“Selfless service is the soap that purifies our mind.” – Amma
‘How can work be purifying?’ We may wonder this while we are immersed in boring, repetitive, stressful or unpleasant duties. The important thing is not the task we perform but our attitude towards it. Action implemented with the right attitude can be transformed into a special form of meditation. Then we can enjoy the peace and joy of a mind truly merged in its actions.
We speak about mental impurity as referring to our desires, our likes and dislikes. The more intense the desires, the bigger the mental disturbance. How do we remedy this? On one hand, we may try to fulfill the desire. Yet once the desire is fulfilled, the relief is only temporary, and a new desire soon arises. Our untrained mind is an incessant factory of wishes and desires.
The spiritual perspective is to try to transcend desires – not suppress them. Transcendence comes through discrimination and right understanding. When we see the futility of the gratification of the senses, our identification with desires will lead to dispassion. The ability to renounce our desires grows as we turn to the eternal fountain of truth as the real source of our happiness.
To experience the bliss of the Self—the culmination of our spiritual path—we need a pure mind. Only the understanding of our true nature—the ever-blissful and eternal consciousness—can eradicate desire. The root of desire is spiritual ignorance. Desires can only exist when we do not recognize our divine origin and we identify ourselves with the ego and its likes and the dislikes. We will all come back to our original state of perfection. Self-realization is very subtle.

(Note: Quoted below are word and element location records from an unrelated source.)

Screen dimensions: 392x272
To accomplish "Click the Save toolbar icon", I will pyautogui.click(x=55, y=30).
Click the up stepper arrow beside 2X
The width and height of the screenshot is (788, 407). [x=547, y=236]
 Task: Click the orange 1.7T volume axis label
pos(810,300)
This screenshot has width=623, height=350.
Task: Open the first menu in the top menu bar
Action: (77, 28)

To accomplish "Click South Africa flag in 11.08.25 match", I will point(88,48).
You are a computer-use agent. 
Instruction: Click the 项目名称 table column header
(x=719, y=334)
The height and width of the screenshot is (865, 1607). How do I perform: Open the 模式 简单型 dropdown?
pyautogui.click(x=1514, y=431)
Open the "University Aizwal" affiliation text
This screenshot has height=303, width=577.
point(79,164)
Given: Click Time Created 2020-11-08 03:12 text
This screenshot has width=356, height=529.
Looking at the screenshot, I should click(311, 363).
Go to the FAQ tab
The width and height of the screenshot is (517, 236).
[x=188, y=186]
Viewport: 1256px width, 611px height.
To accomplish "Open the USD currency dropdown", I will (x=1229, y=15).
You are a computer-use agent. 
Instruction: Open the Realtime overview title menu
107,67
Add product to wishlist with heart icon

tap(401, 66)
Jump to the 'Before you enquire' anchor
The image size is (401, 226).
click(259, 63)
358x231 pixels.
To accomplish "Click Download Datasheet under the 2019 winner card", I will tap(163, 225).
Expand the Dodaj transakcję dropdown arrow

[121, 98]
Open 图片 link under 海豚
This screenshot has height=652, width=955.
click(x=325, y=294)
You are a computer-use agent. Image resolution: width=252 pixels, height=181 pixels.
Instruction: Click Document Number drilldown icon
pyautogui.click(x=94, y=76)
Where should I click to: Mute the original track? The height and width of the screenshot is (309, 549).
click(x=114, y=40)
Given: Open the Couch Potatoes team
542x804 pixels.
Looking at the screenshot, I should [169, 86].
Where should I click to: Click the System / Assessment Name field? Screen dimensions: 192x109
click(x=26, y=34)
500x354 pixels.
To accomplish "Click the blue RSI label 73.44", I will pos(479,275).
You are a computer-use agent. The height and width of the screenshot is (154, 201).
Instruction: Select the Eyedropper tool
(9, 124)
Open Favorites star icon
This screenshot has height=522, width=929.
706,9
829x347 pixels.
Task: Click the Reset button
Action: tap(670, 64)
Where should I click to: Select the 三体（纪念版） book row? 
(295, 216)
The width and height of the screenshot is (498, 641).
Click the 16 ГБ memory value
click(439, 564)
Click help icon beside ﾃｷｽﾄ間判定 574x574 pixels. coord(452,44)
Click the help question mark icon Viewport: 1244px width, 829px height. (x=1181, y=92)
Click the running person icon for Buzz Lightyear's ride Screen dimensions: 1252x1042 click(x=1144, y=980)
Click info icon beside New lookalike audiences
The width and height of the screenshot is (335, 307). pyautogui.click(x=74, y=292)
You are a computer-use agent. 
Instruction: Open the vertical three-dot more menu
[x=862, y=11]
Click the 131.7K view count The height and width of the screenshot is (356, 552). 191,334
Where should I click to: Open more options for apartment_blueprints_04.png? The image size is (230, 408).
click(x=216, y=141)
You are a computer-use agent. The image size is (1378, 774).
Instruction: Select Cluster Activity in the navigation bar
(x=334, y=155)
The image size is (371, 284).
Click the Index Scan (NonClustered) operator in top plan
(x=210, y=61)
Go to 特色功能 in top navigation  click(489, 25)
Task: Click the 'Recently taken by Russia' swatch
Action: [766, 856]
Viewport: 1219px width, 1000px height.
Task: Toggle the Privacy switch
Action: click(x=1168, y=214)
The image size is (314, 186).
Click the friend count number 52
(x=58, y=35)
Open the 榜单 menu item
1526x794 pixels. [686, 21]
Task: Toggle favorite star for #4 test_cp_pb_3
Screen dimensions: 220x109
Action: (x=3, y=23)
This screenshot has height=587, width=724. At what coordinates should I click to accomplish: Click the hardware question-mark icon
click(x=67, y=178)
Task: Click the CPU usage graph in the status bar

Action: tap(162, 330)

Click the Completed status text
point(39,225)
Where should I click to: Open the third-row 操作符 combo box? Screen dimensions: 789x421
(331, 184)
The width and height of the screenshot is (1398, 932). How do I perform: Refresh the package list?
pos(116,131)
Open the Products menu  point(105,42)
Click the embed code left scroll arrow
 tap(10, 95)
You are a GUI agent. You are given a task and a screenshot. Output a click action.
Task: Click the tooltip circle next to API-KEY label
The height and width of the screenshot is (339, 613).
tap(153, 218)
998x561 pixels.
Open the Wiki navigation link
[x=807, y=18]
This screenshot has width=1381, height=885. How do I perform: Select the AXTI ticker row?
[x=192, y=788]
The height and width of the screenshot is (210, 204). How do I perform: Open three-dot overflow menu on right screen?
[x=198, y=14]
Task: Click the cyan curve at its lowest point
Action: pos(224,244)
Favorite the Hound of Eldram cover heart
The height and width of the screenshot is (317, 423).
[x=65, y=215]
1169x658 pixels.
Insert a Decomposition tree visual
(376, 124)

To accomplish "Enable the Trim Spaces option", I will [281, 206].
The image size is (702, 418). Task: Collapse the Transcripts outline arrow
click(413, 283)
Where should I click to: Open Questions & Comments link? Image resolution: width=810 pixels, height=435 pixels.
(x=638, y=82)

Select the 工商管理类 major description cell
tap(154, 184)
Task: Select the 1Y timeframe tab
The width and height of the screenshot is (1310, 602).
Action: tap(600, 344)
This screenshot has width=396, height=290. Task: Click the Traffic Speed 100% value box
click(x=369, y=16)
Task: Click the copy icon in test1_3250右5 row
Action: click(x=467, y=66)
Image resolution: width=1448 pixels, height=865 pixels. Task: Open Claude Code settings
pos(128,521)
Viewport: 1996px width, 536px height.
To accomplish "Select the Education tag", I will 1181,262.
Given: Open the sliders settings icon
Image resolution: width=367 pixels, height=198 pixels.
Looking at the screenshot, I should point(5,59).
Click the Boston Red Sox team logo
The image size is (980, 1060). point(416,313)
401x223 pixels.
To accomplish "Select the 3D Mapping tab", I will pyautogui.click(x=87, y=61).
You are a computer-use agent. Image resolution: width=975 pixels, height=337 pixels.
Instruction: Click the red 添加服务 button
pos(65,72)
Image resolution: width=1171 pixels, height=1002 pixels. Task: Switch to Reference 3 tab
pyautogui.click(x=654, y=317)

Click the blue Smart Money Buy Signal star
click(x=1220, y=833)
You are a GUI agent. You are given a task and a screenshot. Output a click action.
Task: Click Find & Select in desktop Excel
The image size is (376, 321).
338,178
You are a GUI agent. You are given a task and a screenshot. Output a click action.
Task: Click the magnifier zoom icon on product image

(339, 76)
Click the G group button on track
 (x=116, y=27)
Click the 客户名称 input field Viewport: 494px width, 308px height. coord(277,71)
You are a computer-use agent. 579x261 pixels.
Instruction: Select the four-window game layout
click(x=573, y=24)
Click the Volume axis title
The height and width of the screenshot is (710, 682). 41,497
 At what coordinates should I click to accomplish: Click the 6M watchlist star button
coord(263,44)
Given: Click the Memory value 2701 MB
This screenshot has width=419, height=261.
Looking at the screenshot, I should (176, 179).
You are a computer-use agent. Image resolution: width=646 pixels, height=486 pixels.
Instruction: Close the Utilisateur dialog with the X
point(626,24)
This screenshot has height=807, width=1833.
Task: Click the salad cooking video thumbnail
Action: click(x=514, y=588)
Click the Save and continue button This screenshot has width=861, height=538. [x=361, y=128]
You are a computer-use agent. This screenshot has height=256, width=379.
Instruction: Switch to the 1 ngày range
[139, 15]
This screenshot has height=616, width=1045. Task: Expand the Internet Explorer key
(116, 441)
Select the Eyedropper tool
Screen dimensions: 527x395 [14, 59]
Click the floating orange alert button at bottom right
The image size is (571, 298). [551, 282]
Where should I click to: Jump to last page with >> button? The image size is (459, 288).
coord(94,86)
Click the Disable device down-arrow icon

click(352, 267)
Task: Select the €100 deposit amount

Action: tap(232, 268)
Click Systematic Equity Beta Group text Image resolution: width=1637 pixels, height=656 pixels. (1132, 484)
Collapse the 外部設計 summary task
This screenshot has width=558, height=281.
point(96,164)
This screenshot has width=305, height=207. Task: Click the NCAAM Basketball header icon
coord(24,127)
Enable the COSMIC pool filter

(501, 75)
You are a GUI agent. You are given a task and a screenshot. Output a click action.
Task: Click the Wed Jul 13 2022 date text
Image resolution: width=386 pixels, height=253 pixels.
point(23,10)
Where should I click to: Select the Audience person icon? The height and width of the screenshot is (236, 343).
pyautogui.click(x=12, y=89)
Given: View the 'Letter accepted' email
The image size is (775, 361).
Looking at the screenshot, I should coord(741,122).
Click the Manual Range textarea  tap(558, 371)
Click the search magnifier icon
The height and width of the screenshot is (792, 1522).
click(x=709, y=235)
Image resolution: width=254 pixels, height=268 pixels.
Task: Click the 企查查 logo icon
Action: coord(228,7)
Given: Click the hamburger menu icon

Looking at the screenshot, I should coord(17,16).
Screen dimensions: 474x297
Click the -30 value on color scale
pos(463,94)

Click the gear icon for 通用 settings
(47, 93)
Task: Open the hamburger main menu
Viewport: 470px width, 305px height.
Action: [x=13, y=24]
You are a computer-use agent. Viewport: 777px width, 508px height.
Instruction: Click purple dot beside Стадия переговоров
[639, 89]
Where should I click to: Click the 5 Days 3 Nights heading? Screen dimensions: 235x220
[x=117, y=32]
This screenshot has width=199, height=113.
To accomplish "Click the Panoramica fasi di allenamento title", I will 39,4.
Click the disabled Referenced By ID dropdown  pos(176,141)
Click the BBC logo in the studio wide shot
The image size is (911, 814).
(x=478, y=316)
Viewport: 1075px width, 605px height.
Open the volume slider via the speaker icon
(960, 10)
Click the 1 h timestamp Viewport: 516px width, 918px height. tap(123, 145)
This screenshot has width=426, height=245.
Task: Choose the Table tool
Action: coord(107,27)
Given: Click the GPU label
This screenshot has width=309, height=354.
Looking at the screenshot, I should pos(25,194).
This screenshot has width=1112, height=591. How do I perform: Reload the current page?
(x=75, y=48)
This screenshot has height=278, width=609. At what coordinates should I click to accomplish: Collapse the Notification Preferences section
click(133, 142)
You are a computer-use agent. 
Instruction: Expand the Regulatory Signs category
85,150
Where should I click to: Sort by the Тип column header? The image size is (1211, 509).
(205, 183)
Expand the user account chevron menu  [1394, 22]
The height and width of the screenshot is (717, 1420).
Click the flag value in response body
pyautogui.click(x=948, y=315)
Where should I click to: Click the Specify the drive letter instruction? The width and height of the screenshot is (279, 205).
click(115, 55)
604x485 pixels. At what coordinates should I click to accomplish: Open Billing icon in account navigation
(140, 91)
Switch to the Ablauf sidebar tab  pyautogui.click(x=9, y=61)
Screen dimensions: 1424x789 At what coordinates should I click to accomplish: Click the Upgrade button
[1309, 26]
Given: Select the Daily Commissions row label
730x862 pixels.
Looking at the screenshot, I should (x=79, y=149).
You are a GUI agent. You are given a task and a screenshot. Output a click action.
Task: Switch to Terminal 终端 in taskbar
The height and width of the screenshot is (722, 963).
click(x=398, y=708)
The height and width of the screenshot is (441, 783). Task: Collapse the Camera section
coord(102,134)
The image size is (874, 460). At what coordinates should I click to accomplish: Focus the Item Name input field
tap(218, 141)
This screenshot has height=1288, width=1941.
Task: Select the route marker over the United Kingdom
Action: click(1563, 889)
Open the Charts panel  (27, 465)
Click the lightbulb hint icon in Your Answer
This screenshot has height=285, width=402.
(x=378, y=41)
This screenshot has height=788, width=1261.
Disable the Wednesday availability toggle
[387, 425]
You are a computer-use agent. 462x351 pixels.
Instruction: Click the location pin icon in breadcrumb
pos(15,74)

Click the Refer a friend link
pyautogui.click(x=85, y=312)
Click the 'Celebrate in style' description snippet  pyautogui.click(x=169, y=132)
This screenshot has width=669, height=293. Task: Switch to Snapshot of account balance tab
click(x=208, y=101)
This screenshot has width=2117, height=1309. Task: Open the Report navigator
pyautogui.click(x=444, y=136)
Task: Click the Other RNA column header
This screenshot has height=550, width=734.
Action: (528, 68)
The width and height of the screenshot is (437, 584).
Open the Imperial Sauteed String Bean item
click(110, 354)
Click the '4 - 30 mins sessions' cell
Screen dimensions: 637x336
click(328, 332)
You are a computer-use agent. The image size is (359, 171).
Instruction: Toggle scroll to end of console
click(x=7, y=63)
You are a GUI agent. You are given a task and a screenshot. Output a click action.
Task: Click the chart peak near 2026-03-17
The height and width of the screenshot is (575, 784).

We can do this through all the different paths of Yoga. Karma Yoga simply means dedicating our actions to God. As it is said in the Bhagavad Gita: “Seek to perform your duty, but lay not claim to its fruits.” Quoting Amma: “Your heart is the real temple. It is there that you must install God. Good thoughts are the flowers to be offered to Him. Good actions are the worship. Good words are the hymns. Love is the Divine offering.”
“When performing actions, we should try to see ourselves as an instrument in the hands of God – like the pen in the hands of a writer or a brush in the hands of a painter. Our prayer should be “O Lord, let me become a purer and purer instrument in your hands.”
Karma Yoga helps us to concentrate more fully on our tasks and achieve a better performance. This will benefit us as well as society. A mind purified from likes and dislikes can be happy no matter what the external circumstances. As Amma says, “Our happiness depends on our state of mind.”
May Amma bless us with selfless love.